P. Prasertsak, N.C. Turner1 and T.L. Setter

Tropical Crops, School of Agriculture, University of Western Australia, Nedlands, W.A. 6009
1 CSIRO, Laboratory for Rural Research, Private Bag, PO, Wembley, WA 6014

Recent studies have suggested that early growth determines the yield of spring wheat under Mediterranean climatic conditions. The present study was initiated to determine whether increased planting density to stimulate early dry matter production also increases yield.

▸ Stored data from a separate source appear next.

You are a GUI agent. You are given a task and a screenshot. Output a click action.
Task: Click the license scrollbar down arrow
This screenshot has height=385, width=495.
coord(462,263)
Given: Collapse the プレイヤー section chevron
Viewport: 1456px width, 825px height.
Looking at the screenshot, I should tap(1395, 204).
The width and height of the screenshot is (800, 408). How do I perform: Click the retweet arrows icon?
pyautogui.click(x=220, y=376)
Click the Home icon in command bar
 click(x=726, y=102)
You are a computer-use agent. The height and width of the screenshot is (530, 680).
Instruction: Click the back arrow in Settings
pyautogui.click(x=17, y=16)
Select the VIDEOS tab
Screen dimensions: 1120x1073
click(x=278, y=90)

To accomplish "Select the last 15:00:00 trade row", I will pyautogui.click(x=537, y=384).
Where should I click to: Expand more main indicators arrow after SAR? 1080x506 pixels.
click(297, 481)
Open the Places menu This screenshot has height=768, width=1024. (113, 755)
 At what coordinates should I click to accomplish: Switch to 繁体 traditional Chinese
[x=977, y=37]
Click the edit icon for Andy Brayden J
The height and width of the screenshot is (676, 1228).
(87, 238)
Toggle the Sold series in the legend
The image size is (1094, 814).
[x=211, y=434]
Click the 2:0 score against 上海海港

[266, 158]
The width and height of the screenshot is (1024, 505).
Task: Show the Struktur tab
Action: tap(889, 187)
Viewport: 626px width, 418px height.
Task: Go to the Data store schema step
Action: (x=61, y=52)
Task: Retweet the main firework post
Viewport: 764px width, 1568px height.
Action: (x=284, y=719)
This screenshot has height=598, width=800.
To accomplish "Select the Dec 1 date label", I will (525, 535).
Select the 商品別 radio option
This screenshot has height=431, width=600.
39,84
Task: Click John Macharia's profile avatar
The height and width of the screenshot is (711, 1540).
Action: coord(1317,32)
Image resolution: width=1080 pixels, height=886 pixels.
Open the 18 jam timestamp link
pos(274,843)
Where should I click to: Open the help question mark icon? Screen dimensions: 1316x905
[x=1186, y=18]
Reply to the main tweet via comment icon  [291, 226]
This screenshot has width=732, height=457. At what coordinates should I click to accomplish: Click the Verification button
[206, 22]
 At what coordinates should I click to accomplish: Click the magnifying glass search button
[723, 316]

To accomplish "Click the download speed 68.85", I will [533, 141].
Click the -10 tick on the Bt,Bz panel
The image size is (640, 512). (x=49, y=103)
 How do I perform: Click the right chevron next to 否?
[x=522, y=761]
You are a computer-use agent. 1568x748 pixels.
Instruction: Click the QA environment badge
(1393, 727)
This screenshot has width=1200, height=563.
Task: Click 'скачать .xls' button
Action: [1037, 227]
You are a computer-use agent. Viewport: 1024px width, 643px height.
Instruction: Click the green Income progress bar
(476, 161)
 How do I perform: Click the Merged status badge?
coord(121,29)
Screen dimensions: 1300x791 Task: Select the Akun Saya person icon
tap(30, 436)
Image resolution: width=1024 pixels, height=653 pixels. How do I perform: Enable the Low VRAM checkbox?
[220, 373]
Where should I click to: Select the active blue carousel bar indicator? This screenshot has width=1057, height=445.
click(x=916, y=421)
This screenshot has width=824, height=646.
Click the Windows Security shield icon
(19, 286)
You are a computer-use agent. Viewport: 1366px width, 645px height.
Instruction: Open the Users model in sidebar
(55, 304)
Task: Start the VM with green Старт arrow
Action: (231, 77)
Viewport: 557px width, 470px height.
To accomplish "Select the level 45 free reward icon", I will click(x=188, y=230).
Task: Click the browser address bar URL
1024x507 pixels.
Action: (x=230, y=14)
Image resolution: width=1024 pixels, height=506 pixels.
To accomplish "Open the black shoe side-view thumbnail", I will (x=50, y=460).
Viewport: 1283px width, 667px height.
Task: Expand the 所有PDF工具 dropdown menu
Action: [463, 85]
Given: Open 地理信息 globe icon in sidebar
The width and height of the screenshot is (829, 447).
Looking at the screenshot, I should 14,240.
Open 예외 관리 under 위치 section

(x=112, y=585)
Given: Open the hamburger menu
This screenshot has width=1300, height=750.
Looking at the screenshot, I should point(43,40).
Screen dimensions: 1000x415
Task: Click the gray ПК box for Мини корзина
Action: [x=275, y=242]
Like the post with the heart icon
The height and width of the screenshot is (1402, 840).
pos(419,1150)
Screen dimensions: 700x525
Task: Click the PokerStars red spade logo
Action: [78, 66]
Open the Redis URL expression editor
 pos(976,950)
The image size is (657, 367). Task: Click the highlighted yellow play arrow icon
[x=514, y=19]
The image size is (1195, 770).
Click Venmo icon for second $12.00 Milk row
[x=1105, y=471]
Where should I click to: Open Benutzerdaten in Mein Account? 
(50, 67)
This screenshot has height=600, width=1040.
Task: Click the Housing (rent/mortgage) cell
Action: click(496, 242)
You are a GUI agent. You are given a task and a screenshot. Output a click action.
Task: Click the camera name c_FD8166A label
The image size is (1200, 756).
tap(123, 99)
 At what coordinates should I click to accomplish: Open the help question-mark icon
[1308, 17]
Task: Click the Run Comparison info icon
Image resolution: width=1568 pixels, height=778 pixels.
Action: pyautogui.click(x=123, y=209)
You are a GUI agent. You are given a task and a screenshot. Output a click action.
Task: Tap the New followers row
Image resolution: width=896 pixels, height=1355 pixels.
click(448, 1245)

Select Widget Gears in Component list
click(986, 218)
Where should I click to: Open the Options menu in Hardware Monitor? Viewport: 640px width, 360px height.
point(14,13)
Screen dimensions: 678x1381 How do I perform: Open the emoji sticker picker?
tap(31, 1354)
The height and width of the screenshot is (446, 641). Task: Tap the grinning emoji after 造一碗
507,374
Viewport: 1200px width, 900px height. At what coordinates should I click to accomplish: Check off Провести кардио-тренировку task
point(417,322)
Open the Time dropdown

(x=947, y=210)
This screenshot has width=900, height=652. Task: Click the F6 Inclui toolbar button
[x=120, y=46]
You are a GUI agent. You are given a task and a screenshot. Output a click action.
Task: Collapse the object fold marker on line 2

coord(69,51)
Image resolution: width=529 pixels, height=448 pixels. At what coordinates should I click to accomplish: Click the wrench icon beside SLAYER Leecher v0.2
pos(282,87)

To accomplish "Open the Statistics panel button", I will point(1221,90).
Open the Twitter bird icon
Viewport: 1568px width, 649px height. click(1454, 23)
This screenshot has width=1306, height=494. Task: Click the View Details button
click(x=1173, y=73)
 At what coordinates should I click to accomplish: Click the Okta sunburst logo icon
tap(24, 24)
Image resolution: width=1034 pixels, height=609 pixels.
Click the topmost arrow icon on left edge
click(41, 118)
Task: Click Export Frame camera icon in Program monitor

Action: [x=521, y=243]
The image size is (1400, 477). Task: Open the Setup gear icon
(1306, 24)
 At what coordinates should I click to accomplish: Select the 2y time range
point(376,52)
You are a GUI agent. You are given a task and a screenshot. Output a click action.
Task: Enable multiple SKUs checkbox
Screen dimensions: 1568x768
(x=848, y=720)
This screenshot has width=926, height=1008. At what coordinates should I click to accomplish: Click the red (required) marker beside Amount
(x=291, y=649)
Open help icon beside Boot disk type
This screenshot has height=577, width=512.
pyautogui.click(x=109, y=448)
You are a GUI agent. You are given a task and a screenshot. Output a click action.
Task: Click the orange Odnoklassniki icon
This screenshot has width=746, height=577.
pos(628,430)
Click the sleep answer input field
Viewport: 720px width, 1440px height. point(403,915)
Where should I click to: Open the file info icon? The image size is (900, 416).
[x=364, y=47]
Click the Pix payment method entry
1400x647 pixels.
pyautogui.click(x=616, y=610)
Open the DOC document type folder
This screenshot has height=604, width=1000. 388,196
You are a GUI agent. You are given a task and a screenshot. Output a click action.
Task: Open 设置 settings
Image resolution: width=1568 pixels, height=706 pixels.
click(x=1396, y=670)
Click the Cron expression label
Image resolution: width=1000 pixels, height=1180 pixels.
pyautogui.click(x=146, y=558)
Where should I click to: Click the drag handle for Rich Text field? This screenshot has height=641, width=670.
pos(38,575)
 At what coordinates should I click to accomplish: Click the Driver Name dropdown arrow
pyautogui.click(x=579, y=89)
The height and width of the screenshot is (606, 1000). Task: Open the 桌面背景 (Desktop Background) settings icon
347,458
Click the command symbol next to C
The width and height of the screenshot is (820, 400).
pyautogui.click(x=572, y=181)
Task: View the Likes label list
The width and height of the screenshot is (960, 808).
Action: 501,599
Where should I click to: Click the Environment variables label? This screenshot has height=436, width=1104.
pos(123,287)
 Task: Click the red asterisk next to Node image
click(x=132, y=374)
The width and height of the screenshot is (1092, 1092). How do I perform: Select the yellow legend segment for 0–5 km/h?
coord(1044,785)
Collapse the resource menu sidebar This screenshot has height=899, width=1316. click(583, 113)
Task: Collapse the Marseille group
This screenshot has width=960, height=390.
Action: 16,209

Wheat (Triticum aestivum L. cv. Gutha) was sown at 25, 50, 100 and 200 pl. m-2 in a randomized complete block design with four replications in the field at CSIRO, Floreat Park. Plots were under a rainout shelter that could be positioned to automatically cover plants when it rained. Plants were subjected to two drying cycles, the first from 0 to 15 d and the second from 25 to 55 d after anthesis. Midday leaf water potentials and stomatal conductances were measured during the drying period using a pressure chamber and porometer. Soil moisture content was determined using a neutron moisture meter. Light interception by the crop canopy was measured from 52 to 113 d after sowing (DAS) using a linear quantum sensor. Dry matter production and leaf area were determined at anthesis. Grain yield and yield components were determined at maturity.

Results and discussion

Results obtained are summarized in Table 1. At low planting densities light interception and LAI were lower and resulted in lower dry matter production at anthesis. After withholding water, leaf water potentials decreased earlier and more severely in wheat sown at high density than at low density. Significantly lower stomata! conductances occurred in wheat at high planting densities. Although increasing the planting density from 25 to 200 pl. m-2 increased grain yield by 22%, wheat at 50-200 pl. m-2 did not give significant differences in yield. Grain weight was not significantly affected by planting density. Cumulative water use was significantly lower in the low density plots at anthesis, but by maturity total water use was similar in all treatments.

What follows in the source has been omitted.